Une loi pour pendre les Palestiniens, et seulement eux. Le Parlement israélien a adopté lundi soir une loi sur « la peine de mort pour les terroristes », un texte qui ne devrait dans les faits s’appliquer qu’à des Palestiniens reconnus coupables d’attaques ou d’attentats anti-israéliens.

Cette proposition de loi introduite par l’extrême droite a été adoptée en troisième lecture par 62 voix contre 48. Le Premier ministre israélien, Benyamin Netanyahou, a voté en faveur du texte.

Une ONG dépose un recours en urgence

L’Association pour les droits civils en Israël (ACRI), une ONG de défense des droits humains israélienne a annoncé lundi soir avoir déposé un recours devant la Cour suprême d’Israël pour contester la nouvelle loi. Cette loi est « inconstitutionnelle, discriminatoire par nature et, pour les Palestiniens de Cisjordanie, adoptée sans base juridique », écrit l’ONG dans un communiqué détaillant les motifs de sa saisine. L’ACRI invoque « deux arguments juridiques indépendants, chacun suffisant à lui seul pour invalider la loi ».
-*-
* **Tâche 1**
D'après la section du texte, par combien de voix contre combien la loi a-t-elle été adoptée ?
* **Tâche 2**
Ces affirmations concordent-elles avec la section du texte ? Répondez par oui ou par non en citant les mots décisifs. (a) La proposition de loi a été introduite par l'extrême droite. (b) Benyamin Netanyahou a voté contre le texte. (c) L'ACRI a déposé son recours devant la Cour suprême d'Israël.
Les données qui suivent forment un matériau distinct, sans rapport avec la section du texte.

* **Extrait de données**
-*-
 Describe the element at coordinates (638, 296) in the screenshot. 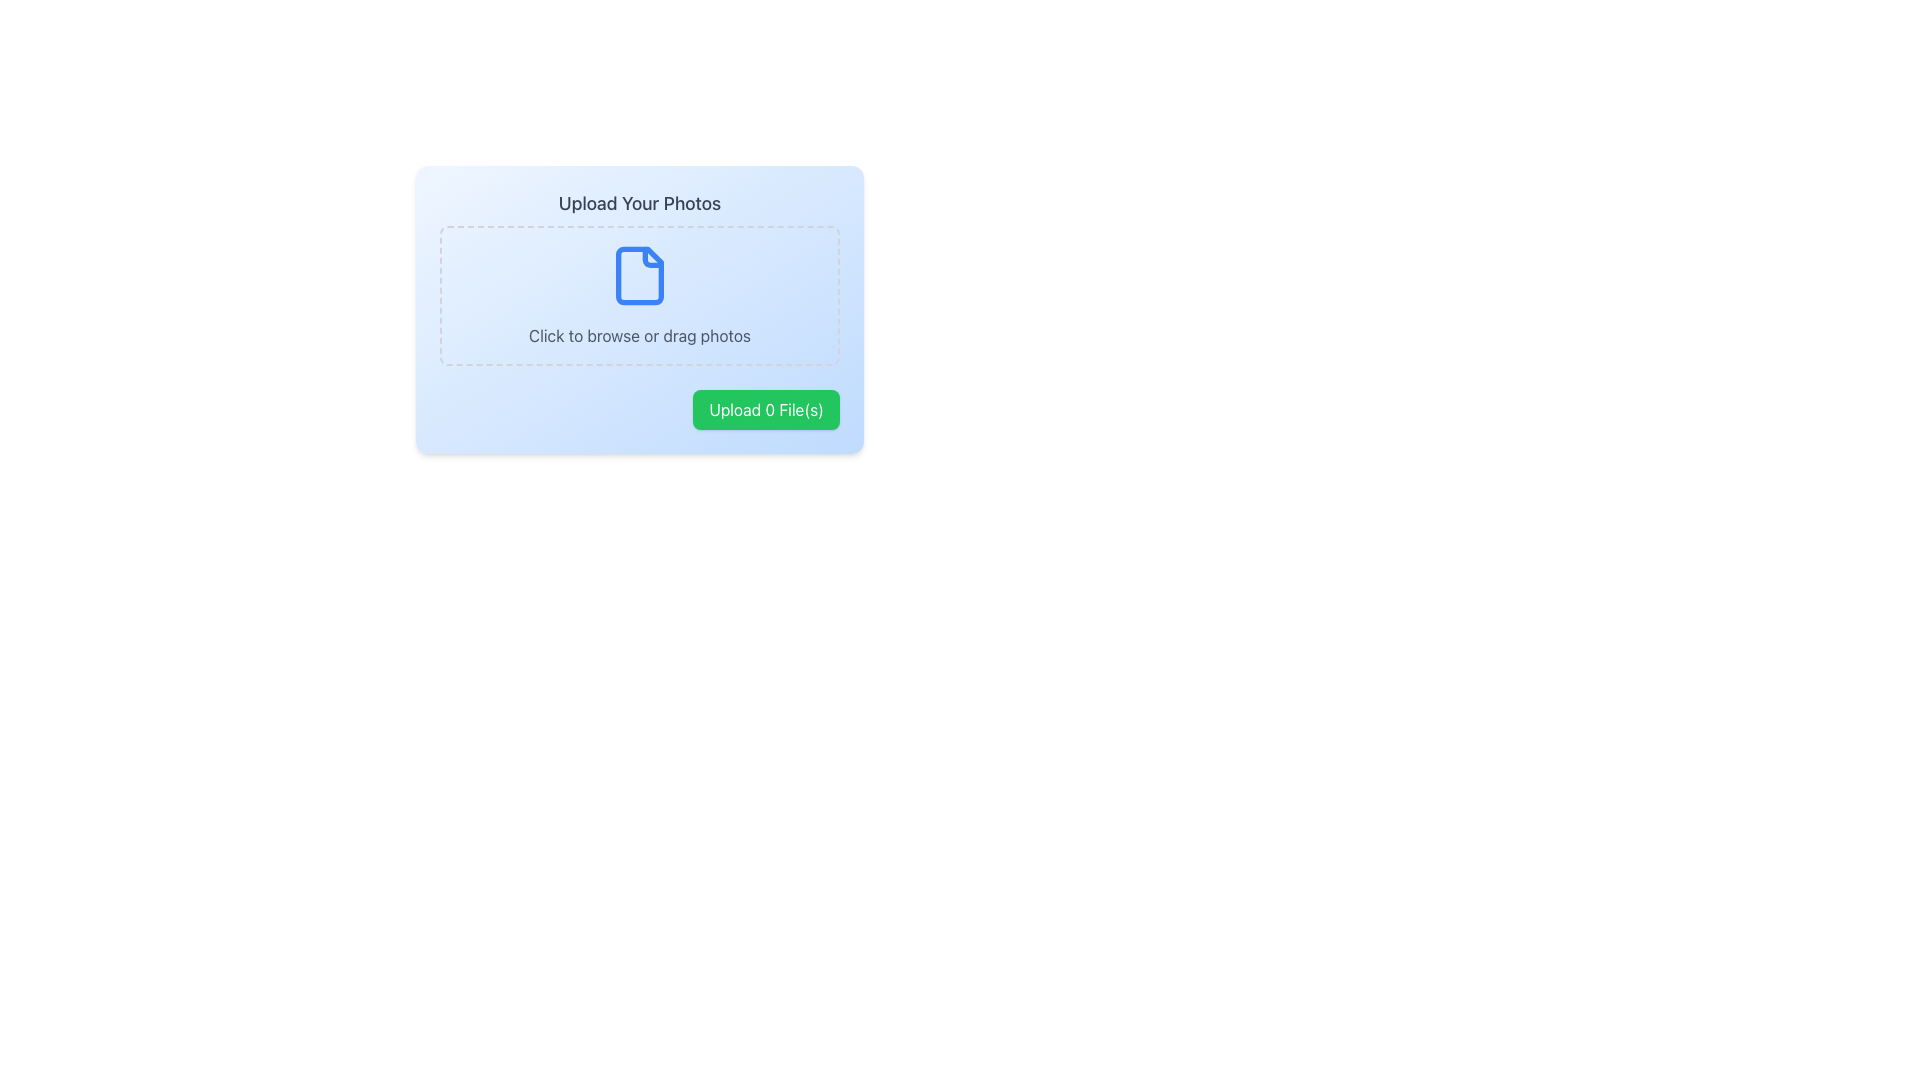

I see `the instructional text element with a file icon, which features a blue outline and the text 'Click to browse or drag photos'` at that location.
-*-
* **Corrigé 1**
Par 62 voix contre 48.

* **Corrigé 2**
(a) Oui : « Cette proposition de loi introduite par l’extrême droite ».
(b) Non : « a voté en faveur du texte ».
(c) Oui : « déposé un recours devant la Cour suprême d’Israël ».